Ros Barber was one of my lecturers when I did my Creative Writing MA, and Ros Barber is one of the subjects of my forthcoming series of contemporary writer video interviews ***COMING SOON***. In short, I had a biased reason to enjoy Devotion, which is also the first (published) novel I’ve ever read in full by someone I was personally acquainted with.
Despite being a bit wary of the novel’s high concept opening set up (regular readers will know I don’t like sci-fi), I was very pleased by the fact that once Barber’s created her gently futuristic setting, she peoples it with beautiful, broken, personalities whose struggles and lives possess great emotional and intellectual weight. This is a very human novel about the experience of grief and trauma that offers a stylistically interesting conclusion in the vein of The French Lieutenant’s Woman, a choice that is justified by content and executed with aplomb.
Finlay Logan is a psychologist who’s been assigned to review the case of April, a young woman who detonated a bomb on bus full of atheist students in an act of Christian fundamentalism. In Barber’s future, all religion is extreme, yet scientists think they have found a neurological cheat to replicate the wholeness felt by those of devout faith, beautifully lacking all the dogmatic sense of superiority/sing-songy claptrap of organised religions. The novel plays with quantum theory in an engaging and unpatronising way, and the input of this – and repeated references to the multiverse theory – set up a rollicking final 100 pages where we see the sad life of Finlay continuing both with and without the exposure to the god-replicating process. It can be read as science fiction or as gentle scientific fact – a response to anti-depressants or a response to a placeboic discovery of self in beatific repose.
Finlay is a very unhappy man, mired in grief after the loss of his daughter, Flora, a couple of years previously. His fractured relationship with his son (semi-estranged) does nothing to fill the void left behind by his grief, and his flirtations with adultery do not either. Finlay sinks lower and lower into himself and into his thoughts, blaming himself, blaming others, constructing elaborate hypotheses regarding his daughter’s death, and as his paranoia builds and he feels more and more overwhelmed, we also learn about the causes of April’s disconnect from society: a long-standing history of parental neglect topped off by a horrendous gang rape she did not report to authorities, family or friends. This injured, unhappy, young woman seeks a sense of fulfilment in religion, in the idea of a vengeful god who will help her punish the world that has inflicted so much pain upon her. Her faith is a guide into the darkness, it is a repressive measure that keeps her pain internal until it expands outwards at great cost – both to her freedom and to the lives of the people that she kills.
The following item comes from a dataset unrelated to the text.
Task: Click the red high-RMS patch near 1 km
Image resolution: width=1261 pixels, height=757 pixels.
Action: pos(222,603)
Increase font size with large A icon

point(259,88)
The reader is neither encouraged to condemn or forgive April, Barber leads us more towards an attempt to understand her. And that is the strength throughout this book, and the reason why I was so pleased by the direction in which it went. The tinkling towards a dystopian, terrorist, thriller near the beginning worried me. I feared science fiction would distract from humanity, but this is a believable, near, future, where not much is different except for the widespread use of 3D printing and wearable tech. What hasn’t changed, and what will never change, is the psychology of people. Is what people care about and how people react – internally and externally – to the things that happen to them. Is how people process grief and what happens if they don’t. It’s how a focus on the past bleeds into, distorts and can potentially destroy the present. It’s how failing to engage with the self leads the self into dark, lonely places that are ever harder to escape from.
There is no solution, though, to unhappiness. There is no perfect way to rid the self of suffering, for (as all of us with Buddhist dogs know for sure) all existence is suffering. And Barber captures this. All of her characters have lost someone, or something, and all of them seek solace in differing ideas. Is religion any better than an affair, in terms of the boost to self-esteem? Are anti-depressants any better than psychotherapy?
If there was a correct answer, there wouldn’t be the debate. Barber speculates here about a future where religion, which is a source of contentment to many people, is stripped of its ability to soothe and retains primarily its motivation towards hatred. It’s a very different speculation from the one she makes in her first novel, The Marlowe Papers (which questions whether or not Christopher Marlowe wrote the plays attributed to my fellow West Midlander William Shakespeare), but Devotion uses the same technique of matching a tone and a structure to the matter at hand. This is a broadly psychological novel about loss, and it connects well and repeatedly with a reader. I was crying on pavements as I walked and read, I was crying on public transport (though who doesn’t?), and I am still thinking about the novel’s two conclusions many hours after it ended.
This is a tragic text, and one where the tragic flaw may well be society’s instead of the protagonist’s. With a public space to explore grief, people are better able to engage with their feelings and not “move on”, but accept and adapt. The loss of a parent or child or grandparent or sibling or loss of trust in general is a harrowing thing, whoever it happens to and whenever it happens to them. But holding onto thoughts and feelings within is the way to turn them darker, to blame the self and to focus inwardly.
Barber captures the consciousness and captures emotion. This is a moving, mature, novel that falsely twists and turns as it reflects the varying, grasping, plays for psychological succour Barber’s characters seek. A great read.